じっくり自分の手で書いて考える方が定着するタイプのお子さんや、すでに視力低下の指摘を受けているお子さんは、紙教材中心のコースや、タブレットと紙を併用できるコースを優先した方が安心です。
タブレット学習教材の選び方
- 継続前提の総額を確認する:月額費用だけでなく、タブレット代や途中解約時の追加費用を含めた総額で比較します。
- 1日の利用時間を決めてから始める:視力や姿勢への負担を避けるため、教材を選ぶ前に「1回20分まで」など家庭のルールを先に決めておくと、始めてからの負担が減ります。
- 無料体験で子供の反応を見る:3社とも体験教材やお試し期間があるので、実際に触らせて夢中になりすぎないか、内容を理解できているかを確認します。
よくある質問
Q. タブレット学習だけで紙の学習は不要になりますか?
A. Z会のように添削問題を組み合わせるコースもあり、各社ともタブレットと紙を完全に切り離しているわけではありません。書く力を残したい場合は、紙教材を併用できるコースの有無を確認してください。
Q. 視力への影響はどの教材でも同じですか?
A. 画面を見る時間の長さと距離が主な要因なので、教材の種類より利用時間の管理が影響します。どの教材を選んでも、20〜30分ごとに休憩を挟む運用が推奨されます。

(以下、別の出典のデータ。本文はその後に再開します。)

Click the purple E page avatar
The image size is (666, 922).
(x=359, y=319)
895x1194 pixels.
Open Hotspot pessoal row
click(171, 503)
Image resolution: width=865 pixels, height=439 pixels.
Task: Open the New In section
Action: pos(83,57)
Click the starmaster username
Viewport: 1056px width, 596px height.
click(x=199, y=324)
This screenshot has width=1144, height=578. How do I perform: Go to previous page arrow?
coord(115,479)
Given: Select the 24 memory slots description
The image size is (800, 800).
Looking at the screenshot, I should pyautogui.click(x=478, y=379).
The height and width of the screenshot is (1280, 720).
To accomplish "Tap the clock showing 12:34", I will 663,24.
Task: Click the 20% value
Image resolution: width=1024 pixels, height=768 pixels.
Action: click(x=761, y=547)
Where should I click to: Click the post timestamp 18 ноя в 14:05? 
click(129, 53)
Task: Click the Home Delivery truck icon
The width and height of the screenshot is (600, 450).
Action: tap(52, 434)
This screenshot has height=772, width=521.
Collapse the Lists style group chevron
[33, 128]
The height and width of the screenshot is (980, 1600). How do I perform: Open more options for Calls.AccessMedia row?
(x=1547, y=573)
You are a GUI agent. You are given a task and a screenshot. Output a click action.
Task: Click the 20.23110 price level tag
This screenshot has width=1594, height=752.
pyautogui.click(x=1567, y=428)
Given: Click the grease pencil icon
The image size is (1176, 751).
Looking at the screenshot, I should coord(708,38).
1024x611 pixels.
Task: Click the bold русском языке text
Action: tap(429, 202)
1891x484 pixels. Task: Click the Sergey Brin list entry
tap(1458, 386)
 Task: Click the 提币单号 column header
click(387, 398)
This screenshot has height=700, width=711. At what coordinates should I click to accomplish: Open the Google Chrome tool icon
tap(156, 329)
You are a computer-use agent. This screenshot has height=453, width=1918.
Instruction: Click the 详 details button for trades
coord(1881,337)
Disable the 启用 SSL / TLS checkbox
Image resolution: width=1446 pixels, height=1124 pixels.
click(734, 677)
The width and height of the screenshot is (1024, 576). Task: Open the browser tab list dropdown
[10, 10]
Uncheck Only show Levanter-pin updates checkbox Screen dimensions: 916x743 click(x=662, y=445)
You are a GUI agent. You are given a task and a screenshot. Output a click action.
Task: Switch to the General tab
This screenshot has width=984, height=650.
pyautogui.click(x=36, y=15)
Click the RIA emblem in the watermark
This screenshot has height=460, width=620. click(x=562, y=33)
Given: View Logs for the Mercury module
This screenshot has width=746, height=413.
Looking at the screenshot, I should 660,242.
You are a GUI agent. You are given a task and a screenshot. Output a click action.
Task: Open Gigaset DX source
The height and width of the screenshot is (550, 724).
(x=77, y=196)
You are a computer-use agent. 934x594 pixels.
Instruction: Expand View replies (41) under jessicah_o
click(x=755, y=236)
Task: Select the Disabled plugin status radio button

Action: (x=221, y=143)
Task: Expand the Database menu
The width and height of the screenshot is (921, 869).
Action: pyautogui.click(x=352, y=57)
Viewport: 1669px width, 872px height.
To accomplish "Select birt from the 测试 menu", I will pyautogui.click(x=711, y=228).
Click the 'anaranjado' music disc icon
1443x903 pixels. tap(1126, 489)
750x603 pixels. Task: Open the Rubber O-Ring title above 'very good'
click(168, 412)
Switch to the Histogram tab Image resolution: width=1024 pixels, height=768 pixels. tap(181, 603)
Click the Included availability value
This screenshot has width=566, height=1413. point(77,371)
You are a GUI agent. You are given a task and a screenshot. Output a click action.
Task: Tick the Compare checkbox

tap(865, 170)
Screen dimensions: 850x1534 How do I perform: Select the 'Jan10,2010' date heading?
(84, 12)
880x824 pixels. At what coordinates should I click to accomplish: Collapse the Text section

Q. 途中でやめた場合、タブレット代はどうなりますか?
A. スマイルゼミは6か月未満の退会でタブレット代が29,820円(税込32,802円)に、じゃんぷタッチは6か月未満の退会で8,300円が請求される規定があります。契約前に解約条件を公式サイトで確認してください。
まとめ:こんな家庭におすすめ
「タブレット学習で学力が下がる」という主張は、国単位の相関データを根拠にしていることが多く、家庭での使い方次第で結果は変わります。視力・姿勢・利用時間のルールを先に決めたうえで、教材を選ぶのが後悔しない進め方です。
全教科を1台で完結させたいならスマイルゼミ、就学前の1年間だけ試したいならこどもちゃれんじ(じゃんぷタッチ)、タブレットに添削・思考力教材も組み合わせたいならZ会が比較の出発点になります。